Quebec money will offset higher food, transport, gasoline costs

Nunavik gets gift of lower prices


KUUJJUAQ – Nunavimmiut will likely see prices drop at local stores and gas stations over the coming year.

That's because some of the money doled out at last week's Katimajiit meeting on Nunavik's social and economic development is intended to improve living conditions in the region by reducing the cost of transportation and lowering the cost of food, goods and gasoline.

Low-income families in Nunavik will also receive more money, thanks to an increase in Quebec's refundable tax credit for northern residents.

This increase will raise the amount for adults from $40 to $60 a month and for children from $15 to $25.

In the case of a couple with two children and a family income below $28,710, the tax credit will rise from $1,320 to $2,040 a year for 2006, a yearly increase of $720.

Eligible households will receive part of the increase during the last week of September. The second half will be added to the tax credit payment in December 2007.

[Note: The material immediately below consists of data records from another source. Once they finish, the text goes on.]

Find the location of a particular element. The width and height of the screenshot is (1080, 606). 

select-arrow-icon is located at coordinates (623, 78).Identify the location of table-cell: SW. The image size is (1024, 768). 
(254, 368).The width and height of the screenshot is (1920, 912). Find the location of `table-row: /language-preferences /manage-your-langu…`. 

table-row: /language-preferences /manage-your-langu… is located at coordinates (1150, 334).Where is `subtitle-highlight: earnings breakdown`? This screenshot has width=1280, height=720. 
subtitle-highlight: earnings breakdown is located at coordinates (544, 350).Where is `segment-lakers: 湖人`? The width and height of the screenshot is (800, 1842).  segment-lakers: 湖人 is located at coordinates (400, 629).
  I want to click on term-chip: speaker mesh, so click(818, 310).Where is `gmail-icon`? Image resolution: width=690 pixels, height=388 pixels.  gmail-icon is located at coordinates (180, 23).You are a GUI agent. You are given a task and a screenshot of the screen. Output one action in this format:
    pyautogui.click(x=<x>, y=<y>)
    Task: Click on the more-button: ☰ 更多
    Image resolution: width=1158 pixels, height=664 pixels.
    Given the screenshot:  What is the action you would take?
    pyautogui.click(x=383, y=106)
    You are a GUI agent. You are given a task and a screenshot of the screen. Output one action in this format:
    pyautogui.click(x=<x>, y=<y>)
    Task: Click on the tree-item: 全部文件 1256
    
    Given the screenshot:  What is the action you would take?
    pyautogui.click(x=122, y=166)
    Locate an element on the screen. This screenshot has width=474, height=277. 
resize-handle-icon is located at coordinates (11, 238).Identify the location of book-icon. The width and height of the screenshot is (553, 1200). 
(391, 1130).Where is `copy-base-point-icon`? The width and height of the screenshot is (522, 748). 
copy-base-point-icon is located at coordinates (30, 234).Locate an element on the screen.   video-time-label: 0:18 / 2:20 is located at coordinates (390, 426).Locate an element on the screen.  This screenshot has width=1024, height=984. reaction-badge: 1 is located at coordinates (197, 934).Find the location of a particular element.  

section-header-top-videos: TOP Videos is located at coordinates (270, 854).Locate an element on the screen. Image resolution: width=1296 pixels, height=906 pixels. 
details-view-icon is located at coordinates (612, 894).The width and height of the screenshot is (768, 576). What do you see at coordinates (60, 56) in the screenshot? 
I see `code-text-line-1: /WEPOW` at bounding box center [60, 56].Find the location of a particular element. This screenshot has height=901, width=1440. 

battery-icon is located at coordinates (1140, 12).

This improved tax credit program is part of the new multi-million-dollar package Quebec announced last week in Kuujjuaq.

Quebec will give the Kativik Regional Government and Makivik Corporation $3.1 million over the next two years to offset the high costs of food and gasoline and $9 million over the next three years to lower the cost of transportation.

Exactly how this money will be divvied up is not yet clear, but Nunavimmiut will likely see some of this in the form of individual subsidies while part of the money will go towards efforts to cut overall prices.

Part of the money will pay for a study on the cost and feasibility of a transportation link between Schefferville and Kuujjuaq, which would lower the cost of transportation to Nunavik's largest community.

Quebec will also give another $8 million towards the $20 million cost of expanding the Puvirnituq airstrip so jets can land there.

Air Inuit has already bought two 737s, with the expectation that the federal government will find the other 80 per cent of the money needed to lengthen the runway.

The jet service is expected to greatly lower the cost of food and other goods along the Hudson Bay coast.

A recent survey by Laval University found food, on average, costs far more in Nunavik than in Quebec City.

For example, potatoes cost more than twice as much in Nunavik. White flour and milk are almost twice as much. Only green cabbage costs less in Nunavik than in Quebec City.

With food taking up 40 per cent of household budgets, the survey suggested that "the cost of living in Nunavik is, in all likelihood, higher than anywhere else in Quebec."